◆ Problem: Could you retype all of the entries below word for word?

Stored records
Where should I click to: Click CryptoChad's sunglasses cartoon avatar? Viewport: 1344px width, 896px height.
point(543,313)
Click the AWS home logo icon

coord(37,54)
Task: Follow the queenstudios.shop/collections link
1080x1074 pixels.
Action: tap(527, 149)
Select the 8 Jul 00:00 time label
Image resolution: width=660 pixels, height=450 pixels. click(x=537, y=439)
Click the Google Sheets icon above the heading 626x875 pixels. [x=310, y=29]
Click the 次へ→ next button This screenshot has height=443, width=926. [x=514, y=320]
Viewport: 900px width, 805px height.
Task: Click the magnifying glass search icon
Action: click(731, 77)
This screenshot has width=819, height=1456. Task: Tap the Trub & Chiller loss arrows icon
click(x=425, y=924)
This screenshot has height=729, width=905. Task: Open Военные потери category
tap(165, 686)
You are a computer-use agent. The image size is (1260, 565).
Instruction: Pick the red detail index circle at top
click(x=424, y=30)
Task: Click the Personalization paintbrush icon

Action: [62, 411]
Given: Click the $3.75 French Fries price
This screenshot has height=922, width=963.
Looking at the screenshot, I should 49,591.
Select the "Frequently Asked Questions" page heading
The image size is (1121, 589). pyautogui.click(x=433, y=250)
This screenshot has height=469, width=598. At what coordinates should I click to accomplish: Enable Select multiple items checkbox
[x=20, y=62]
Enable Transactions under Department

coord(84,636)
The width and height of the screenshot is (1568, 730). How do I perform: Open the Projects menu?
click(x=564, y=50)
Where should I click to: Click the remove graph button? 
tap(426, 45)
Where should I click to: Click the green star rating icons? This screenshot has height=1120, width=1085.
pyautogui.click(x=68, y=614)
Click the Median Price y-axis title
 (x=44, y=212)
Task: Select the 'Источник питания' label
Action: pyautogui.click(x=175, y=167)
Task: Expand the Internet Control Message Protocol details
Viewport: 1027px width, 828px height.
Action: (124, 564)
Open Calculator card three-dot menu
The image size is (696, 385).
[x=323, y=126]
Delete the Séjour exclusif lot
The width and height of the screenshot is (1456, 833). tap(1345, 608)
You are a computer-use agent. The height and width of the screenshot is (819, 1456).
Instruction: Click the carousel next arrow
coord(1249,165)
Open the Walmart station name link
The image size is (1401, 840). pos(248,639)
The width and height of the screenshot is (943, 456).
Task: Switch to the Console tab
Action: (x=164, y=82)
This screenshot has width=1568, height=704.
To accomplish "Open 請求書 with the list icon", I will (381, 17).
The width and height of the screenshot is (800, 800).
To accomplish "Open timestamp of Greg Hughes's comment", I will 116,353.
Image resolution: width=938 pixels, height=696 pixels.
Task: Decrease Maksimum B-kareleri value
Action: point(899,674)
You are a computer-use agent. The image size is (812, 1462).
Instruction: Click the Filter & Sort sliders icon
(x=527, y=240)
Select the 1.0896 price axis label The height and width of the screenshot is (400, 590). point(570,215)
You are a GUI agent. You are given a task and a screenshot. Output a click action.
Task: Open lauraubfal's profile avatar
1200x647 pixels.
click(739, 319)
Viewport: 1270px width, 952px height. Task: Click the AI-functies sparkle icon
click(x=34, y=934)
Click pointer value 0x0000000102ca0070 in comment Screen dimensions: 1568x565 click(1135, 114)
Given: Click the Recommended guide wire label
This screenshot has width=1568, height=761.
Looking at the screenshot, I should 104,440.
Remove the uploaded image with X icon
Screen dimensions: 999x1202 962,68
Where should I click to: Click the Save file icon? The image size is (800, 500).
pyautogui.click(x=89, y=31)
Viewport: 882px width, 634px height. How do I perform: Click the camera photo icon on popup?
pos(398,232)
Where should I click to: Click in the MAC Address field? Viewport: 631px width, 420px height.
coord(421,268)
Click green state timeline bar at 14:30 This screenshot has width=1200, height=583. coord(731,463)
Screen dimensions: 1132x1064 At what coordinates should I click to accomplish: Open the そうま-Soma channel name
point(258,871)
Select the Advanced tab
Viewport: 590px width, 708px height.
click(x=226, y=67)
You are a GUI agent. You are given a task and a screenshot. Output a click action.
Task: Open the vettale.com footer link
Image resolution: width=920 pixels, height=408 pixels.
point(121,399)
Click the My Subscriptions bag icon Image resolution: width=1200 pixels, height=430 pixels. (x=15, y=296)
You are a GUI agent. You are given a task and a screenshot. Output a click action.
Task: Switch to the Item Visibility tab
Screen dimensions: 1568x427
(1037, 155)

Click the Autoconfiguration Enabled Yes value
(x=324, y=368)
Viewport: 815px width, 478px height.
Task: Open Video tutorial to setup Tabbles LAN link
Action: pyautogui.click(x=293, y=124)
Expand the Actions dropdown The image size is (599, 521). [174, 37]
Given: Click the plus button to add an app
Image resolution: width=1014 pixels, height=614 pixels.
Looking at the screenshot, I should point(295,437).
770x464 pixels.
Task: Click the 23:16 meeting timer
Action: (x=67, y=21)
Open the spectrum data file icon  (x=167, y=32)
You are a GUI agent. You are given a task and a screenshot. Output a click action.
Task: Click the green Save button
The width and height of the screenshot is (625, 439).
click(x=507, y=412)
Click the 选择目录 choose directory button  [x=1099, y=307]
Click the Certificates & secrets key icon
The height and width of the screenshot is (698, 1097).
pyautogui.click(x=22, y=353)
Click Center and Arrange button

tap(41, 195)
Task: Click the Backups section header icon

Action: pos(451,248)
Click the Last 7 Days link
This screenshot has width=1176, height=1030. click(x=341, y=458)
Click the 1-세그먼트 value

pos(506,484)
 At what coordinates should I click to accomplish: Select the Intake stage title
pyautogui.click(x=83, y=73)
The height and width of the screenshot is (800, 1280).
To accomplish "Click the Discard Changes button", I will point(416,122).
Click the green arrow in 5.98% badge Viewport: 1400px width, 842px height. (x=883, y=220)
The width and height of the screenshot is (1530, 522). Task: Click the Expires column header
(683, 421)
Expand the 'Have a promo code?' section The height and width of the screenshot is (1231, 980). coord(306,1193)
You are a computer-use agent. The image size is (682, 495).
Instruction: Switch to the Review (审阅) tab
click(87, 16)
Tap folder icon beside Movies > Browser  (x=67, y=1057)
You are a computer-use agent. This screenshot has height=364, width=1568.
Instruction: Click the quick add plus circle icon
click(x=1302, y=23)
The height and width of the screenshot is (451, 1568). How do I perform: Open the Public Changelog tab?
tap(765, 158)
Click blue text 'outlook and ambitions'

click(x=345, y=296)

◆ Answer to this exercise:
Where should I click to: Click CryptoChad's sunglasses cartoon avatar? Viewport: 1344px width, 896px height.
point(543,313)
Click the AWS home logo icon

coord(37,54)
Task: Follow the queenstudios.shop/collections link
1080x1074 pixels.
Action: tap(527, 149)
Select the 8 Jul 00:00 time label
Image resolution: width=660 pixels, height=450 pixels. click(x=537, y=439)
Click the Google Sheets icon above the heading 626x875 pixels. [x=310, y=29]
Click the 次へ→ next button This screenshot has height=443, width=926. [x=514, y=320]
Viewport: 900px width, 805px height.
Task: Click the magnifying glass search icon
Action: click(731, 77)
This screenshot has width=819, height=1456. Task: Tap the Trub & Chiller loss arrows icon
click(x=425, y=924)
This screenshot has height=729, width=905. Task: Open Военные потери category
tap(165, 686)
You are a computer-use agent. The image size is (1260, 565).
Instruction: Pick the red detail index circle at top
click(x=424, y=30)
Task: Click the Personalization paintbrush icon

Action: [62, 411]
Given: Click the $3.75 French Fries price
This screenshot has height=922, width=963.
Looking at the screenshot, I should 49,591.
Select the "Frequently Asked Questions" page heading
The image size is (1121, 589). pyautogui.click(x=433, y=250)
This screenshot has height=469, width=598. At what coordinates should I click to accomplish: Enable Select multiple items checkbox
[x=20, y=62]
Enable Transactions under Department

coord(84,636)
The width and height of the screenshot is (1568, 730). How do I perform: Open the Projects menu?
click(x=564, y=50)
Where should I click to: Click the remove graph button? 
tap(426, 45)
Where should I click to: Click the green star rating icons? This screenshot has height=1120, width=1085.
pyautogui.click(x=68, y=614)
Click the Median Price y-axis title
 (x=44, y=212)
Task: Select the 'Источник питания' label
Action: pyautogui.click(x=175, y=167)
Task: Expand the Internet Control Message Protocol details
Viewport: 1027px width, 828px height.
Action: (124, 564)
Open Calculator card three-dot menu
The image size is (696, 385).
[x=323, y=126]
Delete the Séjour exclusif lot
The width and height of the screenshot is (1456, 833). tap(1345, 608)
You are a computer-use agent. The height and width of the screenshot is (819, 1456).
Instruction: Click the carousel next arrow
coord(1249,165)
Open the Walmart station name link
The image size is (1401, 840). pos(248,639)
The width and height of the screenshot is (943, 456).
Task: Switch to the Console tab
Action: (x=164, y=82)
This screenshot has width=1568, height=704.
To accomplish "Open 請求書 with the list icon", I will (381, 17).
The width and height of the screenshot is (800, 800).
To accomplish "Open timestamp of Greg Hughes's comment", I will 116,353.
Image resolution: width=938 pixels, height=696 pixels.
Task: Decrease Maksimum B-kareleri value
Action: point(899,674)
You are a computer-use agent. The image size is (812, 1462).
Instruction: Click the Filter & Sort sliders icon
(x=527, y=240)
Select the 1.0896 price axis label The height and width of the screenshot is (400, 590). point(570,215)
You are a GUI agent. You are given a task and a screenshot. Output a click action.
Task: Open lauraubfal's profile avatar
1200x647 pixels.
click(739, 319)
Viewport: 1270px width, 952px height. Task: Click the AI-functies sparkle icon
click(x=34, y=934)
Click pointer value 0x0000000102ca0070 in comment Screen dimensions: 1568x565 click(1135, 114)
Given: Click the Recommended guide wire label
This screenshot has width=1568, height=761.
Looking at the screenshot, I should 104,440.
Remove the uploaded image with X icon
Screen dimensions: 999x1202 962,68
Where should I click to: Click the Save file icon? The image size is (800, 500).
pyautogui.click(x=89, y=31)
Viewport: 882px width, 634px height. How do I perform: Click the camera photo icon on popup?
pos(398,232)
Where should I click to: Click in the MAC Address field? Viewport: 631px width, 420px height.
coord(421,268)
Click green state timeline bar at 14:30 This screenshot has width=1200, height=583. coord(731,463)
Screen dimensions: 1132x1064 At what coordinates should I click to accomplish: Open the そうま-Soma channel name
point(258,871)
Select the Advanced tab
Viewport: 590px width, 708px height.
click(x=226, y=67)
You are a GUI agent. You are given a task and a screenshot. Output a click action.
Task: Open the vettale.com footer link
Image resolution: width=920 pixels, height=408 pixels.
point(121,399)
Click the My Subscriptions bag icon Image resolution: width=1200 pixels, height=430 pixels. (x=15, y=296)
You are a GUI agent. You are given a task and a screenshot. Output a click action.
Task: Switch to the Item Visibility tab
Screen dimensions: 1568x427
(1037, 155)

Click the Autoconfiguration Enabled Yes value
(x=324, y=368)
Viewport: 815px width, 478px height.
Task: Open Video tutorial to setup Tabbles LAN link
Action: pyautogui.click(x=293, y=124)
Expand the Actions dropdown The image size is (599, 521). [174, 37]
Given: Click the plus button to add an app
Image resolution: width=1014 pixels, height=614 pixels.
Looking at the screenshot, I should point(295,437).
770x464 pixels.
Task: Click the 23:16 meeting timer
Action: (x=67, y=21)
Open the spectrum data file icon  (x=167, y=32)
You are a GUI agent. You are given a task and a screenshot. Output a click action.
Task: Click the green Save button
The width and height of the screenshot is (625, 439).
click(x=507, y=412)
Click the 选择目录 choose directory button  [x=1099, y=307]
Click the Certificates & secrets key icon
The height and width of the screenshot is (698, 1097).
pyautogui.click(x=22, y=353)
Click Center and Arrange button

tap(41, 195)
Task: Click the Backups section header icon

Action: pos(451,248)
Click the Last 7 Days link
This screenshot has width=1176, height=1030. click(x=341, y=458)
Click the 1-세그먼트 value

pos(506,484)
 At what coordinates should I click to accomplish: Select the Intake stage title
pyautogui.click(x=83, y=73)
The height and width of the screenshot is (800, 1280).
To accomplish "Click the Discard Changes button", I will point(416,122).
Click the green arrow in 5.98% badge Viewport: 1400px width, 842px height. (x=883, y=220)
The width and height of the screenshot is (1530, 522). Task: Click the Expires column header
(683, 421)
Expand the 'Have a promo code?' section The height and width of the screenshot is (1231, 980). coord(306,1193)
You are a computer-use agent. The image size is (682, 495).
Instruction: Switch to the Review (审阅) tab
click(87, 16)
Tap folder icon beside Movies > Browser  (x=67, y=1057)
You are a computer-use agent. This screenshot has height=364, width=1568.
Instruction: Click the quick add plus circle icon
click(x=1302, y=23)
The height and width of the screenshot is (451, 1568). How do I perform: Open the Public Changelog tab?
tap(765, 158)
Click blue text 'outlook and ambitions'

click(x=345, y=296)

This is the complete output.